Скшетуский удивленно сказал:
– Ну лиса! Вокруг пальца меня обвел. Назвался казацким полковником князя Доминика Заславского. Я же его, нынешней ночью в степи встретив, из удавки вызволил!
Зацвилиховский даже за голову схватился.
– Господи, что ты говоришь, сударь? Такого быть не может!
– Очень даже может, раз было. Он назвался полковником князя Доминика Заславского и сказал, что в Кудак к пану Гродзицкому от великого гетмана послан. Правда, я этому не очень-то и поверил, потому что не водою он шел, а степью.
– Сей человек хитер, как Улисс! Но где же ты его встретил, сударь?
– У Омельника, на правом берегу Днепра. Надо думать, он на Сечь ехал.
– А Кудак решил миновать. Теперь intelligo[7]. Людей много было при нем?
– Человек сорок. Да только они поздно подъехали. Когда бы не мои, старостишкина челядь его бы удавила.
– Погоди, сударь, погоди. Это дело важное. Старостишкина челядь, говоришь?
– Ну да. По его словам.
– Откуда же тот знал, где искать, если в городе все голову ломают, куда Хмельницкий подевался?

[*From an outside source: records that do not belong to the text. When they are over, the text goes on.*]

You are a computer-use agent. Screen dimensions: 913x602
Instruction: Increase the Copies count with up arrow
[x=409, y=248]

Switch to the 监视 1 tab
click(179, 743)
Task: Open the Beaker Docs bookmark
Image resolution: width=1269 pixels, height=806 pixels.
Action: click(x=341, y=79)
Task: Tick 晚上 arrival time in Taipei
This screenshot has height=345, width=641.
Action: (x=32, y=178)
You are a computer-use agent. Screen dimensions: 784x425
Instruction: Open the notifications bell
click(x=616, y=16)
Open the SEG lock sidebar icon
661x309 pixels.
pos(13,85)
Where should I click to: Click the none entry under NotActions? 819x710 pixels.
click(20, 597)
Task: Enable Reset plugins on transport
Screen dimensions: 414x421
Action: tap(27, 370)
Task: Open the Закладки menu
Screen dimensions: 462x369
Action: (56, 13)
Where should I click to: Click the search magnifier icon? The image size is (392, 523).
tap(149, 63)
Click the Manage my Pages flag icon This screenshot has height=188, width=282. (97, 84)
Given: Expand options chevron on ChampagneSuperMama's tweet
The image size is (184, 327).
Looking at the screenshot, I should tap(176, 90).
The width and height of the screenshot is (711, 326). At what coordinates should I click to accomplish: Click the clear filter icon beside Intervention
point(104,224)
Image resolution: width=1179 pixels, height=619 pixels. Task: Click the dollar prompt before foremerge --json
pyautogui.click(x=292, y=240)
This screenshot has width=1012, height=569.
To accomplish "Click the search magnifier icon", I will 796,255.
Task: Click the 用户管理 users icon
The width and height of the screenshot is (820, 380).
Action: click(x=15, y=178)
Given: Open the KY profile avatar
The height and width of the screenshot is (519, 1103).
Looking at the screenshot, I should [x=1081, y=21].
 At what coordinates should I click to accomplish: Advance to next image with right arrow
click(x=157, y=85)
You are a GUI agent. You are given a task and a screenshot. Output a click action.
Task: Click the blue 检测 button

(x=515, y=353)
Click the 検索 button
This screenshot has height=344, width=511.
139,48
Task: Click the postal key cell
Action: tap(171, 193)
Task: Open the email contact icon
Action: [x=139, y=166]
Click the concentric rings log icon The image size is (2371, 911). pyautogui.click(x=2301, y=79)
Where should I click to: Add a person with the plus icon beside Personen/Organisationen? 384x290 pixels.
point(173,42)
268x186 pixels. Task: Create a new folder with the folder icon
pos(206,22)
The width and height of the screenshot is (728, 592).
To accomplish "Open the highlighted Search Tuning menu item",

– Этого я сказать не могу. А может, он солгал, выставив обыкновенных душегубов слугами старостишки, чтобы тем самым еще более обиды свои подчеркнуть?
– Такого быть не может. Однако дело весьма удивительное. А известно ли тебе, сударь, что имеются гетманские указы – Хмельницкого ловить и in fundo[8] задерживать?
Наместник не успел ответить, потому что в это мгновение, производя страшный шум, вошел какой-то шляхтич. Хлопнув дверьми и раз, и другой, он спесиво оглядел присутствующих и закричал:
– Всем привет, милостивые государи!
Был этот шляхтич лет сорока, ростом невысокий, с выражением лица запальчивым, чему много способствовали беспокойные и, точно сливы, сидевшие подо лбом глаза. Вошедший был, как видно, непоседлив, буен и скор до гнева.
– Всем привет, милостивые государи! – сразу не получив ответа, повторил шляхтич еще громче и резче.
– Привет, привет! – отозвались несколько голосов.
Это и был Чаплинский, чигиринский подстароста, доверенный слуга молодого пана хорунжего Конецпольского.
В Чигирине подстаросту не любили, поскольку был он первейшим забиякой, буяном и склочником; но, зная о благоволении к нему власть предержащих, кое-кто с человеком этим знался и водился.
Одного лишь Зацвилиховского, как, впрочем, и все остальные, он уважал ввиду добродетелей, основательности и храбрости последнего. Завидев старика, он тотчас подошел и, весьма высокомерно поклонившись Скшетускому, уселся со своим стаканом меда рядом с ними.
– Досточтимый староста, – спросил Зацвилиховский, – не слыхать ли чего о Хмельницком?
– Висит, досточтимый хорунжий, не будь я Чаплинский! А ежели до сей поры не висит, то будет висеть непременно. Теперь, когда есть гетманские указы, дай мне только заполучить его в руки!
Говоря это, он так хватил по столу, что из стаканов выплеснулось содержимое.
– Не проливай, сударь, вина! – сказал Скшетуский.
Зацвилиховский прервал наместника:
– А заполучишь ли ты его? Ведь он сбежал, а куда, никто не ведает.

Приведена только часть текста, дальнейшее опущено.